The antipathy between mother and daughter was also exacerbated by the Duchess’s insistence that Sir John Conroy and his family should be received at Court and the Queen’s determination that they should certainly not.
I thought you would not expect me to invite Sir John Conroy after his conduct towards me for some years past [she told her mother in one characteristic letter], and still more so after the unaccountable manner in which he behaved towards me, a short while before I came to the Throne.12
The Queen also declined to grant permission for the Duchess to take Sir John and their friend, Lady Flora Hastings, to the proclamation ceremony, on the advice, so she said, of Lord Melbourne; a refusal which provoked an angry protest from her mother: ‘Take care, Victoria, you know your prerogative! Take care that Lord Melbourne is not King.’13
Yet another angry letter from the Duchess was prompted when Conroy was refused an invitation to a banquet at the Guildhall. In this ‘extraordinary’ letter the Duchess maintained that not to invite him would ‘look like the greatest persecution’. ‘The Queen should forget what displeased the Princess,’ her mother added. ‘Recollect that I have the greatest regard for Sir John, I cannot forget what he has done for me and for you, although he had the misfortune to displease you.’14
The Queen, however, was not to be moved: she could not, she said, depart from the line of conduct she had adopted, upset though she was by the scenes her mother made and the letters she received from her.

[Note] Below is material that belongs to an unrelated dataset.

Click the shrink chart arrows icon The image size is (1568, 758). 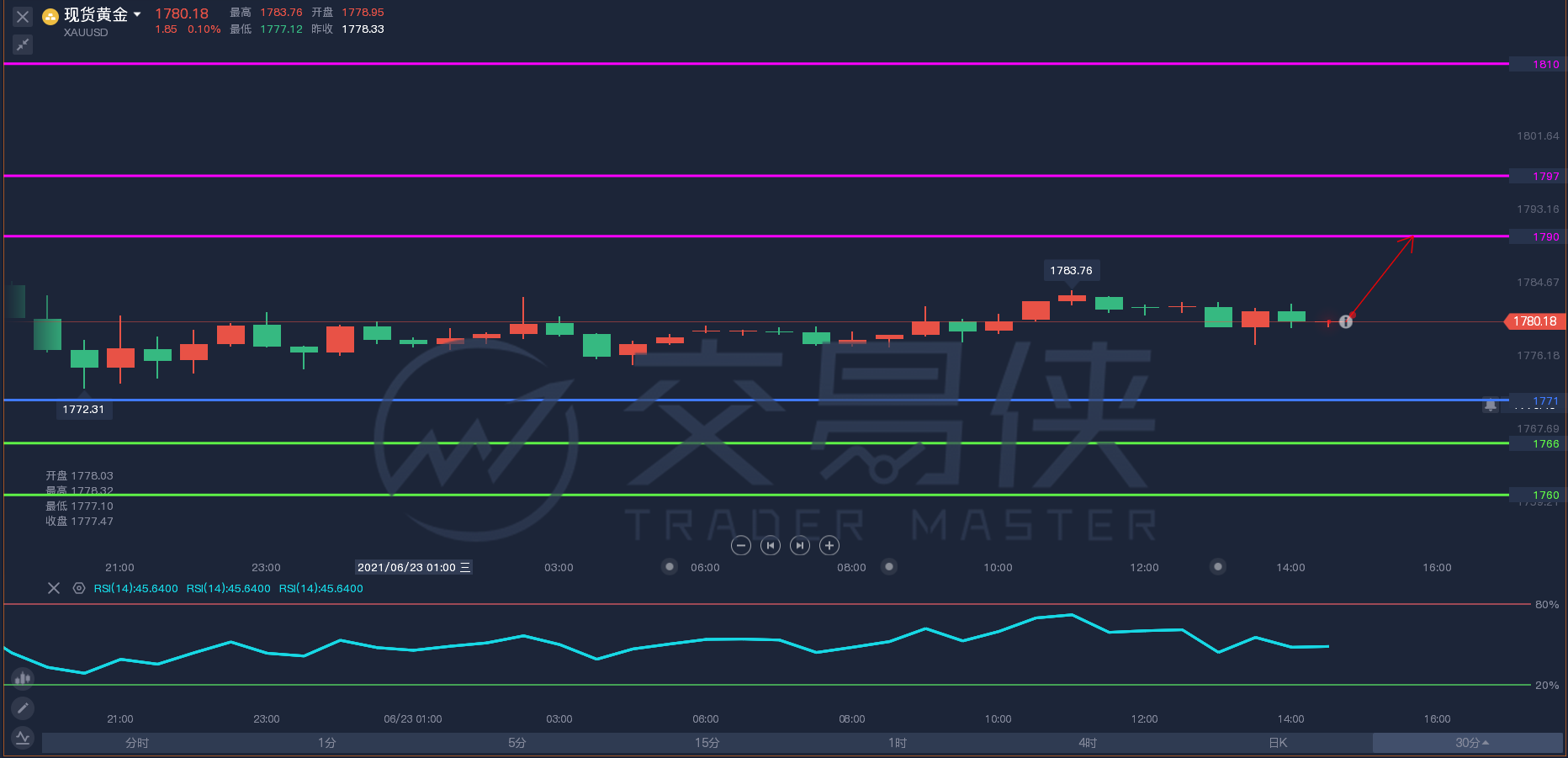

She was soon to decide that her mother never had been very fond of her.
There was also trouble over the Duchess’s debts which by the end of 1837 were to amount to well over £50,000. Prompted by Conroy, she had asked her daughter to contribute £30,000 towards the repayment of this sum. She herself would find the rest of the money, provided her income was suitably increased. After the matter had been considered by the Cabinet, the Chancellor of the Exchequer, Thomas Spring-Rice, was authorized to say that they were prepared to recommend to Parliament the payment of those debts which had been incurred before the Queen came to the throne. This offer the Duchess promptly and indignantly rejected, declaring at the same time that she would not in any case negotiate with her Majesty’s servants: she would rather state her case directly to Parliament.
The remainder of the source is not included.